La censure partielle de la loi Duplomb le 7 août dernier a déclenché une salve d’attaques virulentes contre le Conseil constitutionnel. Laurent Wauquiez s’est empressé de dénoncer sur X « l’ingérence » des juges, accusés de « décider à la place des élus ». François-Xavier Bellamy a surenchéri, fustigeant une institution devenue, selon lui, « l’otage d’un détournement politique ». Ces critiques ne relèvent pas de l’emportement passager : elles s’inscrivent dans une stratégie de délégitimation assumée. Et ce qui frappe, c’est leur escalade.

Ces deux parlementaires n’en sont, en effet, pas à leur première charge. Comme rappelé ici-même, ils s’étaient déjà illustrés après la censure, le 25 janvier 2024, de 32 articles du projet de loi sur l’immigration, soit plus d’un tiers du texte, essentiellement issus d’amendements sénatoriaux. François-Xavier Bellamy avait alors dénoncé « un coup d’État institutionnel qui viole la lettre et l’esprit de notre Constitution », accusant le Conseil de « s’asseoir sur la Constitution ». Et Laurent Wauquiez, de son côté, s’était indigné : « Le Conseil constitutionnel est sorti de son lit (…) Aujourd’hui, il n’est plus à la place que lui a dévolue la Constitution de la Ve République (…) Dans une démocratie, la souveraineté vient du vote. »

Sous ce rapport, une telle constance dépasse le registre de la réaction épidermique : elle traduit une conviction politique.
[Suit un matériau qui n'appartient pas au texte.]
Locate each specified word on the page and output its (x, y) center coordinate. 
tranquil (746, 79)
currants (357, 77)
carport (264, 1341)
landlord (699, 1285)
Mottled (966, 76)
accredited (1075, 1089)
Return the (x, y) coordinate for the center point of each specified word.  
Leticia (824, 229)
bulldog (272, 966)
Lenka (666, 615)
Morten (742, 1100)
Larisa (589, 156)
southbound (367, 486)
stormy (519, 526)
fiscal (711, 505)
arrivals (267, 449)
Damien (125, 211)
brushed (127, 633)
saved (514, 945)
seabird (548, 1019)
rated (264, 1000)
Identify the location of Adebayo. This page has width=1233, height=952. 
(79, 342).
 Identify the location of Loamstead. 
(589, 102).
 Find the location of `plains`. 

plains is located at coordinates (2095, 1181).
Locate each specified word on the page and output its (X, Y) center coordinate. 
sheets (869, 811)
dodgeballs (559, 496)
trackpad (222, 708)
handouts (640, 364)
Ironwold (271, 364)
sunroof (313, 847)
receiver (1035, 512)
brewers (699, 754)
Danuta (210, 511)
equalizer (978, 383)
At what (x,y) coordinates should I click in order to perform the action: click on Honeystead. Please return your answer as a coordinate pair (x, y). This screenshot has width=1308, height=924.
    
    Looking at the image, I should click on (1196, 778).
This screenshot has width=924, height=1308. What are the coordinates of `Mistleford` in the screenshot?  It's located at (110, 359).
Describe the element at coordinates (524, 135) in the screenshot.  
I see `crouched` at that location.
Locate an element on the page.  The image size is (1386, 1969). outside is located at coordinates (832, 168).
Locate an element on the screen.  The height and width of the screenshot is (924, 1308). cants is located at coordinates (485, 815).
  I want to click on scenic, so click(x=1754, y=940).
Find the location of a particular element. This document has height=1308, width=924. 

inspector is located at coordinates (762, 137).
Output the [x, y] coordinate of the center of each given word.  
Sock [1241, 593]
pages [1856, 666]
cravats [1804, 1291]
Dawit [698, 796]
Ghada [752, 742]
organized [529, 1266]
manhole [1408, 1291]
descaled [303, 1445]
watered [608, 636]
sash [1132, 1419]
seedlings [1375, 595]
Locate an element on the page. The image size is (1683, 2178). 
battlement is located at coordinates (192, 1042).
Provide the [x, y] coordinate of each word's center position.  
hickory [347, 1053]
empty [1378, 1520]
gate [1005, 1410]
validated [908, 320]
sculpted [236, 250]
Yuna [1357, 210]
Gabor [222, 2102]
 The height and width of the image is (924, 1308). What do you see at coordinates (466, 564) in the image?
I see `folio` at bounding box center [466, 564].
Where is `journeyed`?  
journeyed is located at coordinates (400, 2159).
Et c’est précisément pour cela qu’elle mérite d’être prise au sérieux. Il n’est pas anodin que des responsables d’un parti ayant gouverné, et aspirant à gouverner de nouveau, joignent leurs voix à celles de l’extrême droite pour contester le rôle du Conseil constitutionnel. D’autant que leurs critiques ne relèvent pas du traditionnel agacement post-censure : elles s’en distinguent par leur radicalité et leur cible. Ce n’est plus le contenu des décisions qui est mis en cause, mais leur légitimité même.

Depuis 1958, le scénario était bien rodé. Une majorité contrariée par une censure protestait, une opposition frustrée par une validation s’en lamentait. Les uns dénonçaient une décision politique, soupçonnant le Conseil de collusion partisane ; les autres y voyaient une soumission au pouvoir exécutif. Le scénario était bien huilé, les rôles distribués, et le théâtre institutionnel tournait à plein régime.

Mais aujourd’hui, le ton a changé. Ce n’est plus le contenu des décisions qui est attaqué, mais la validité du pouvoir dont elles procèdent. Ce n’est plus la composition du Conseil qui est critiquée, c’est son existence que l’on conteste au nom d’un prétendu déficit démocratique. Laurent Wauquiez orchestre ainsi une opposition théâtrale entre les parlementaires, élus du suffrage universel, porteurs d’un mandat populaire, et les neuf membres du Conseil constitutionnel, présentés comme des figures hors-sol, irresponsables devant le peuple, nommés dans l’opacité et souvent issus des cercles de connivence du pouvoir.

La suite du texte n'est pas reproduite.